Super Mario is one of those franchises where innovation is key to continue to make it fun and interesting. If you look at the first game to the latest game, you can see where changes have been made to make each one stand out from the next. Of course, this doesn’t include sequels, but concepts like Super Mario Maker and Super Mario Sunshine have been well received and for good reason.
With Mario Odyssey, I’ve never had so much fun playing a Mario game before. As cool as Mario Galaxy and Mario 3D World were, Odyssey blows them both out of the water. It may not be overall as good as Galaxy was, but it’s experience is so much more memorable than Galaxy was. Don’t take that as a hit on Galaxy because just like Odyssey, it’s a fantastic game, but Odyssey has changed evolved in certain places that make it such a rich and gratifying experience for Nintendo’s newest console, the Switch.
The first thing that immediately stands out in the game is Cappy. A new mechanic that utilises Mario’s iconic hat as a centrepiece for the game’s core gameplay. You can throw him in different directions to hit checkpoints or enemies, or use him to cleverly jump onto ledges that you wouldn’t be able to before.
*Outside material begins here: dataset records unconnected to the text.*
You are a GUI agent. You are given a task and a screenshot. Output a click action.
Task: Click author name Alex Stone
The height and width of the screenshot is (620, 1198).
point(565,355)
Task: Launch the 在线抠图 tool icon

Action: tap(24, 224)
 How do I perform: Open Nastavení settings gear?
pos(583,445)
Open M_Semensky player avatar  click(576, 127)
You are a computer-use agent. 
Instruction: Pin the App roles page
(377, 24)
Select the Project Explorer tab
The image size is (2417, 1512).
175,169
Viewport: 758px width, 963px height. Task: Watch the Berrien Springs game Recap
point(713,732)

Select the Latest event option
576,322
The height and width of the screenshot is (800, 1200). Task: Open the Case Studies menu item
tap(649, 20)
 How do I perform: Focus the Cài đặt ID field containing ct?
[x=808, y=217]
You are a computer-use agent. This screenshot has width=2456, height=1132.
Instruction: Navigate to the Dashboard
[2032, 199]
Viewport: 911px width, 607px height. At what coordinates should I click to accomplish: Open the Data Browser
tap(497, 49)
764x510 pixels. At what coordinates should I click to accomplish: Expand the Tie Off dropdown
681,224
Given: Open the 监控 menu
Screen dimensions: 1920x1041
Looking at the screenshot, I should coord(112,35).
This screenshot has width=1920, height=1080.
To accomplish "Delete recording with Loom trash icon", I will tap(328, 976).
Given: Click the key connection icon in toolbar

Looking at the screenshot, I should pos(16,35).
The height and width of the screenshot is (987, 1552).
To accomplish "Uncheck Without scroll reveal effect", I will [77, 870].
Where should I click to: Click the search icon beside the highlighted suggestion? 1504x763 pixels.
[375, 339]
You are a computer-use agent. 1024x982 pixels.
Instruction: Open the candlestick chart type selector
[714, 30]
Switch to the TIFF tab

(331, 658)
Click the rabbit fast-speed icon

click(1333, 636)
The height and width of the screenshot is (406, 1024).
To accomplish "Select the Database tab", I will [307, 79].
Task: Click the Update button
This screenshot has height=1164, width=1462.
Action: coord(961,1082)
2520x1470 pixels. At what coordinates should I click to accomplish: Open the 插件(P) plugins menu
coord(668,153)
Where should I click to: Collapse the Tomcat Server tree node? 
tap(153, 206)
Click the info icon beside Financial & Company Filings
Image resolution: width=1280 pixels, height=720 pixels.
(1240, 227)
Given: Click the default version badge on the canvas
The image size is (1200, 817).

You can even use Cappy to become a goomba or other different animals and objects throughout the game.
This is the most innovative that Nintendo have been with the Mario franchise since the Galaxy series and it shows – the cool things can you can utilise Cappy for make it such a great addition to the ever-evolving 3D Mario games.
Unlike previous Super Mario games I’ve mentioned previously (Sunshine, Mario Maker, Galaxy, etc), Odyssey was my first game on a new console system whereas the others all came later after I’d had experience with their respective consoles. So right off the bat, there was a learning curve to overcome with the Nintendo Switch, as I used its joycons to play the game. It’s tricky to get the hang of first, but it becomes almost second-nature by the time you get to the end of the game. The controls feel intuitive and fun to play. When I found out that it wasn’t a launch title for the Switch, I was confused – this feels like a game you’d release to coincide with the console to generate buzz because it just feels right to play.
Odyssey does take some ideas and concepts from previous games that have proven to work, of course; Super Mario Galaxy’s “galaxies” have been re-worked into various “kingdoms” that you visit in order to gain moons to power up the Odyssey. This Odyssey is a ship that lets you fly to different Kingdoms to hunt down Bowser and his nefarious gang to rescue Princess Peach. As with most 3D Mario games, it’s a collect-a-thon and as such those mechanics have returned from previous entries and they work as well as they have before.
One of the downsides to Super Mario Odyssey over Galaxy is that the kingdoms aren’t as great as the galaxies were. That’s not to say that the kingdoms are bad – they’re just as fun – but the variety isn’t as big as you’d hope regarding world design, enemy types, puzzles and things that you can do – Odyssey’s kingdoms aren’t as inventive as you’d expect, but the key difference is that Odyssey offers a more open-world experience as opposed to Galaxy’s more linear style of gameplay. The open-world part of the game may be appealing to others that maybe held off on Galaxy or wanted to play it in their own way.
As with most games, you get a lot of coins. They can be used in the shop in different kingdoms to buy costumes. However, each kingdom also has purple coins which are region specific and can only be used to buy items in that kingdom. It’s a small little thing, but I think it’s lovely.
Super Mario Odyssey is another fantastic entry into a line of already amazing 3D Super Mario games. It has great level design, a beautiful soundtrack and fun mechanics. If there’s one game you should buy for the Nintendo Switch first, it’s this one.